Progress hurt when all scramble to be heard

I agree with the notion that we, and we alone, should decide what kind of democracy we want (Singaporeans alone decide how our system should work, by the Prime Minister's Office; Dec 21).

Much stems from how confident we are in ourselves and the pride we take in this land.

Economic achievements may ring hollow if none is willing to defend our way of life. We should close ranks in the face of common challenges.

Being a relatively young nation may make us unsure of ourselves at times.

But we should not be too quick to apologise for what we are or what we are not in the face of presumptuous foreign media that take pot shots at us just because we are not like them.
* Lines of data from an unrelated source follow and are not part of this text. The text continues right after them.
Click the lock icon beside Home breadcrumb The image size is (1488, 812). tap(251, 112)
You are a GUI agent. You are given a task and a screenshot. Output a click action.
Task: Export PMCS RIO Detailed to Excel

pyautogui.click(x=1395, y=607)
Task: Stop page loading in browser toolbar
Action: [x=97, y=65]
We should speak out against unfair reporting.

It is apparent that so-called liberal democracy has its failings.

Nothing comes free, including free speech. We see free speech degenerating into loud, if not lout, speech in many places.

Progress, which can come only from societal harmony, takes a back seat when all scramble to be heard, never mind the consequences.

And the consequences are evident.

We see quarrelsome societies - democratic by western standards - backsliding, while "less free" counterparts that subsume individual liberties for the collective good charge ahead.

So what if we are a little restrained when saying our piece, when everyone around us makes progress?

Ironically, it is in liberal democratic systems that populism has arisen.

People there have lost trust in an electoral system that is supposed to throw up a representative government.

Perhaps all the pomp that comes with election season distracts all from its failings. People still need to make a decent living, and democracy alone may not deliver that.

No single democratic model works for all. The very proponents of freedom should respect others' freedom to choose.